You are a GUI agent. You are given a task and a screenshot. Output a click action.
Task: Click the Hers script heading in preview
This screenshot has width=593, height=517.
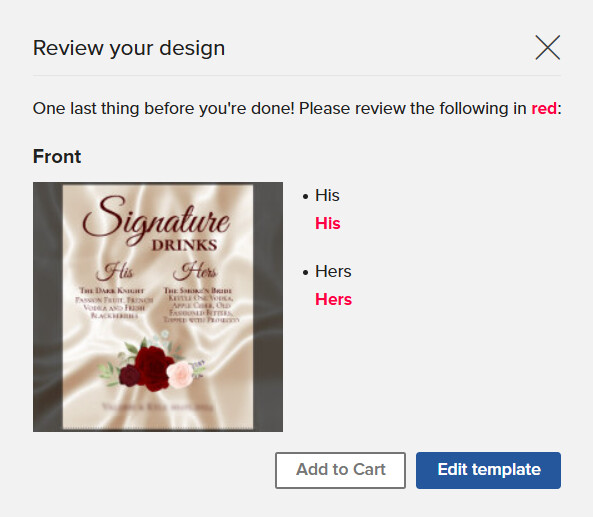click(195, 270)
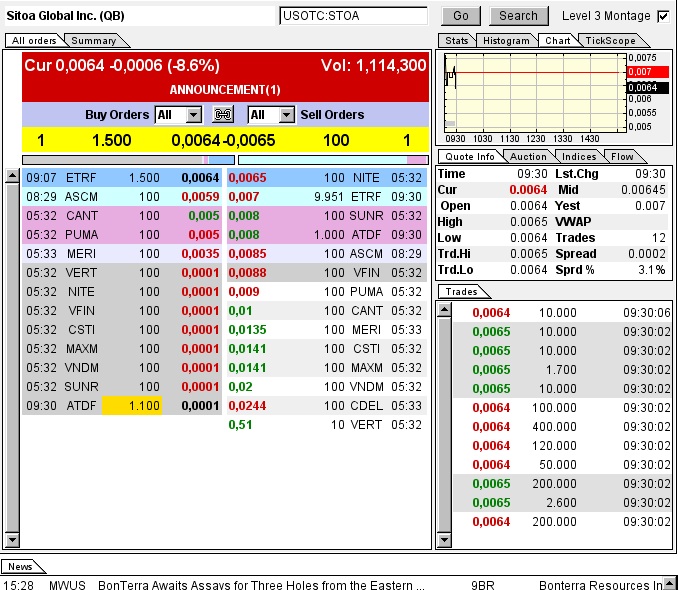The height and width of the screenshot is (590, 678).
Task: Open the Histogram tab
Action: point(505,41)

==

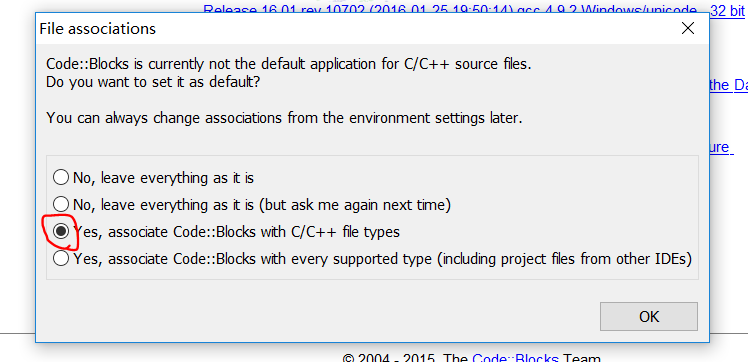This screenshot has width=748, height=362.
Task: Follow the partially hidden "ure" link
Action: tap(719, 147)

▶ JOB: Lay out the records as a Markdown table with columns "No." and "Line", starting with the line that contains "You are a GUI" and going on through the line that contains "Action: point(505,41)". Give one row per line, skip blank lines, and leave the pictures out.

▶ FULL ANSWER:
| No. | Line |
|---|---|
| 1 | You are a GUI agent. You are given a task and a screenshot. Output a click action. |
| 2 | Task: Click the Hers script heading in preview |
| 3 | This screenshot has width=593, height=517. |
| 4 | click(195, 270) |
| 5 | The height and width of the screenshot is (590, 678). |
| 6 | Task: Open the Histogram tab |
| 7 | Action: point(505,41) |